> [THE PROBLEM]:
Repeat the stretch of entries below from the line with "Task: Select the existing" through the line with "You are a computer-use agent. The". Include both ends and add nothing.

********

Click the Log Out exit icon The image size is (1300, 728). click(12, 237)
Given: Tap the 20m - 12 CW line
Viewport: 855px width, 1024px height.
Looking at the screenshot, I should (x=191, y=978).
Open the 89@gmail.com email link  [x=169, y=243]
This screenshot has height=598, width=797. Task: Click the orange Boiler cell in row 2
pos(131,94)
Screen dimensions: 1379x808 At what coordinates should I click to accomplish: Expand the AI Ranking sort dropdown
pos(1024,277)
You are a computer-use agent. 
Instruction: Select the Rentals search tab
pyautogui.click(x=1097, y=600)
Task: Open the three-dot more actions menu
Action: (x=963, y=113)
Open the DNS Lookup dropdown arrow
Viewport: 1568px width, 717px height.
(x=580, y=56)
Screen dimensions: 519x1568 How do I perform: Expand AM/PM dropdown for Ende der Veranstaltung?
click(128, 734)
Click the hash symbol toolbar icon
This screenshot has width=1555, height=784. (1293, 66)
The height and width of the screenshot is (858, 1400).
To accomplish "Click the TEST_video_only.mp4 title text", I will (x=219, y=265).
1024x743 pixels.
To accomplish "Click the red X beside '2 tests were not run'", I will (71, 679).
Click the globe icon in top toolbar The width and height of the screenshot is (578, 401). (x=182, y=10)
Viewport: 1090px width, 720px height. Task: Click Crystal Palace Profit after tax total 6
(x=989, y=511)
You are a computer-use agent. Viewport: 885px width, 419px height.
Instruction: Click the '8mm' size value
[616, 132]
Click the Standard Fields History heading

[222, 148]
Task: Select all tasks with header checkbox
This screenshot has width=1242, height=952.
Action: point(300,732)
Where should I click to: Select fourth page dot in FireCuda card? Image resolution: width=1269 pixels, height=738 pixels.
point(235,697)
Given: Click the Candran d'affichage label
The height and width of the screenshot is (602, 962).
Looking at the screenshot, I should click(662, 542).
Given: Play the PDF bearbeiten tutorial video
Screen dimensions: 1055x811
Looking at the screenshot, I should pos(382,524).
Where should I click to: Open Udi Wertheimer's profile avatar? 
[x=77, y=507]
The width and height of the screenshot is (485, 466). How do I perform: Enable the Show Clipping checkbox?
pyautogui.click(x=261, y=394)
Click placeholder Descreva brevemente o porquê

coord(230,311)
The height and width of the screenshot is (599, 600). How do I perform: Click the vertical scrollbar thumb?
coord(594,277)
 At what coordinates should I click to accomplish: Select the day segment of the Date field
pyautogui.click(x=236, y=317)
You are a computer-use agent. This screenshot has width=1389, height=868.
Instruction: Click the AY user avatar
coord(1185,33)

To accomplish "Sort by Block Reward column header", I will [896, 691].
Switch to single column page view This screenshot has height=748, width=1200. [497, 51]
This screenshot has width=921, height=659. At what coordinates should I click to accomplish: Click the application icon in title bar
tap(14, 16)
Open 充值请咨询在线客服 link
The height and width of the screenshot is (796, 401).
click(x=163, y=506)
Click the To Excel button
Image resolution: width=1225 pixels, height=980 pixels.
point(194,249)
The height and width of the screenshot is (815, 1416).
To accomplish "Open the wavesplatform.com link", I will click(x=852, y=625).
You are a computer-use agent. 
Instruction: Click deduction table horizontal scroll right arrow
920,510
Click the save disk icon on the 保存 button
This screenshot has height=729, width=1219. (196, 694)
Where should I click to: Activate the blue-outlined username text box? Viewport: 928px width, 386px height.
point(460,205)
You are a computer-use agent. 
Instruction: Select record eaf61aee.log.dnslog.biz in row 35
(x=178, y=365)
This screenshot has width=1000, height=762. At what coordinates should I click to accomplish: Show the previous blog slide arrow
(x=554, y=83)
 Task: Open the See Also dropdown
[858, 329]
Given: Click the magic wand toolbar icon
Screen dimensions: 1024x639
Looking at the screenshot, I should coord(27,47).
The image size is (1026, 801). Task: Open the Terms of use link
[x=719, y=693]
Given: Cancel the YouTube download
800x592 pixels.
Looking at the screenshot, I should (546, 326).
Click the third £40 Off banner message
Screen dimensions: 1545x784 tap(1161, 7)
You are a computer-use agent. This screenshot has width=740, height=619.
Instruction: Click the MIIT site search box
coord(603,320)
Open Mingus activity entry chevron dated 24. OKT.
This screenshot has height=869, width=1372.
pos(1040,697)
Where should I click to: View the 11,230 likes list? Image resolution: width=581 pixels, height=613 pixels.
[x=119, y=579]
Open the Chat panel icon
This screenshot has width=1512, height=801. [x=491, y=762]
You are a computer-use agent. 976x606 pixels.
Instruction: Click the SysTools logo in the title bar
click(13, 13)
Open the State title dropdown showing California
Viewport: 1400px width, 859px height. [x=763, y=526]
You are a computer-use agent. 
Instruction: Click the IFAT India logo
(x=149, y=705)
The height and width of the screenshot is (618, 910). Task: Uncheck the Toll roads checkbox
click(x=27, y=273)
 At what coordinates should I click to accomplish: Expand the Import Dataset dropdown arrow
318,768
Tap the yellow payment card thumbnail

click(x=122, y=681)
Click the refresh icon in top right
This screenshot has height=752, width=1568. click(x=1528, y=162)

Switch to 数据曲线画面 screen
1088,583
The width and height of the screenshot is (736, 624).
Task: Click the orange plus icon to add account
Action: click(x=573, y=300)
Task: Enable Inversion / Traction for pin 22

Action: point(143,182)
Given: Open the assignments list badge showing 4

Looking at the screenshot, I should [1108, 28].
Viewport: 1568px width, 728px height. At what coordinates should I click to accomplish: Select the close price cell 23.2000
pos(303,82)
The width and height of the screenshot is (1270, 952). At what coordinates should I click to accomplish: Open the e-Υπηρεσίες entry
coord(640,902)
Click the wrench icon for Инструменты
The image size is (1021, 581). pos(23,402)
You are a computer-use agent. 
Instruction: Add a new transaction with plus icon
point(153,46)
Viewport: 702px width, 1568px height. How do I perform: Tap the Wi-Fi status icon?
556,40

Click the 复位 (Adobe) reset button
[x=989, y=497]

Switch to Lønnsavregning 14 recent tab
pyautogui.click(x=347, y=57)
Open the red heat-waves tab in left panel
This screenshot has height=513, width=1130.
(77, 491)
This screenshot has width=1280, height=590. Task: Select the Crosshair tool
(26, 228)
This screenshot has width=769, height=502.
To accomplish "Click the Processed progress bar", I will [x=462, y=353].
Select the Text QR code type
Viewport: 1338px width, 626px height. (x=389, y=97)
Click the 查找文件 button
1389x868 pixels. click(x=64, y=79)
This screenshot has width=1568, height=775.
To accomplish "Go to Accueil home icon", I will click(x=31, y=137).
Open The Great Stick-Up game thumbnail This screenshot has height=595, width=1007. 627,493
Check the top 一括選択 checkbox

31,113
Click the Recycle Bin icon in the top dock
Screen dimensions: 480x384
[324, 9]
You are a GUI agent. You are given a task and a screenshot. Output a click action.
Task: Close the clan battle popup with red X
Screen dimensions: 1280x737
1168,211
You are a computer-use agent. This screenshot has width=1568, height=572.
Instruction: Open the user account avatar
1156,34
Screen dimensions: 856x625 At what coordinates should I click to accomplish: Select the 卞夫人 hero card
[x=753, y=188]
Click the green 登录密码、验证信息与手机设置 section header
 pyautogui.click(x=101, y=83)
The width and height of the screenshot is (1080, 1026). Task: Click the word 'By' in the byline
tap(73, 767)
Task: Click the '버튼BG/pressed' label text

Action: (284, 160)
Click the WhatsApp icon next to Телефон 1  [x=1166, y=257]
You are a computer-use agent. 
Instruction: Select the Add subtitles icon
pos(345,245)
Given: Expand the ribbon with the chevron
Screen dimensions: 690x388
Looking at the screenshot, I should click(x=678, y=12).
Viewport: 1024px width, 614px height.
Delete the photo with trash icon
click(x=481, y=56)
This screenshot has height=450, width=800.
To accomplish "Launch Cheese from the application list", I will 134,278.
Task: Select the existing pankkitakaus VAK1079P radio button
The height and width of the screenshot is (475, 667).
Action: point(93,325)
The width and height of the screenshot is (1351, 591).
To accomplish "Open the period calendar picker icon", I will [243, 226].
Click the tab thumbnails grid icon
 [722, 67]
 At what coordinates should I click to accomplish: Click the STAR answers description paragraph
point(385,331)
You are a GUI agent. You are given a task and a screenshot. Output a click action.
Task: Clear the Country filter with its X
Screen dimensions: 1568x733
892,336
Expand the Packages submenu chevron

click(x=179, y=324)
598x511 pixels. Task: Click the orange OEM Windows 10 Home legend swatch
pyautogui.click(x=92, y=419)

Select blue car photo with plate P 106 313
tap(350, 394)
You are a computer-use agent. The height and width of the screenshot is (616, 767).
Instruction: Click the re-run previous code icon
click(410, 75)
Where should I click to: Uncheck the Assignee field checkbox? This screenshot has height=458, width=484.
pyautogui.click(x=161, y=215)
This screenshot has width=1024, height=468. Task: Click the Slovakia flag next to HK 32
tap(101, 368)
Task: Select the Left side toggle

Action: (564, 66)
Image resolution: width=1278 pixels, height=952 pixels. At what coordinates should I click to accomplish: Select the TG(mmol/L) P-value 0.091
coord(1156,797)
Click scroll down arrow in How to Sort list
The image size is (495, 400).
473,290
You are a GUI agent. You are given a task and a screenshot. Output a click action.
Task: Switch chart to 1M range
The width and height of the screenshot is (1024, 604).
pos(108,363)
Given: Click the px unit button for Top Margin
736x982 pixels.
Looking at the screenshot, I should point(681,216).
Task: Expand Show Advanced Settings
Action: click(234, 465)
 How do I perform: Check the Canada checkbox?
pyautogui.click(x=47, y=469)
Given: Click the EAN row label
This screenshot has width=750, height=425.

********

> [RESPONSE AREA]:
Task: Select the existing pankkitakaus VAK1079P radio button
The height and width of the screenshot is (475, 667).
Action: point(93,325)
The width and height of the screenshot is (1351, 591).
To accomplish "Open the period calendar picker icon", I will [243, 226].
Click the tab thumbnails grid icon
 [722, 67]
 At what coordinates should I click to accomplish: Click the STAR answers description paragraph
point(385,331)
You are a GUI agent. You are given a task and a screenshot. Output a click action.
Task: Clear the Country filter with its X
Screen dimensions: 1568x733
892,336
Expand the Packages submenu chevron

click(x=179, y=324)
598x511 pixels. Task: Click the orange OEM Windows 10 Home legend swatch
pyautogui.click(x=92, y=419)

Select blue car photo with plate P 106 313
tap(350, 394)
You are a computer-use agent. The height and width of the screenshot is (616, 767).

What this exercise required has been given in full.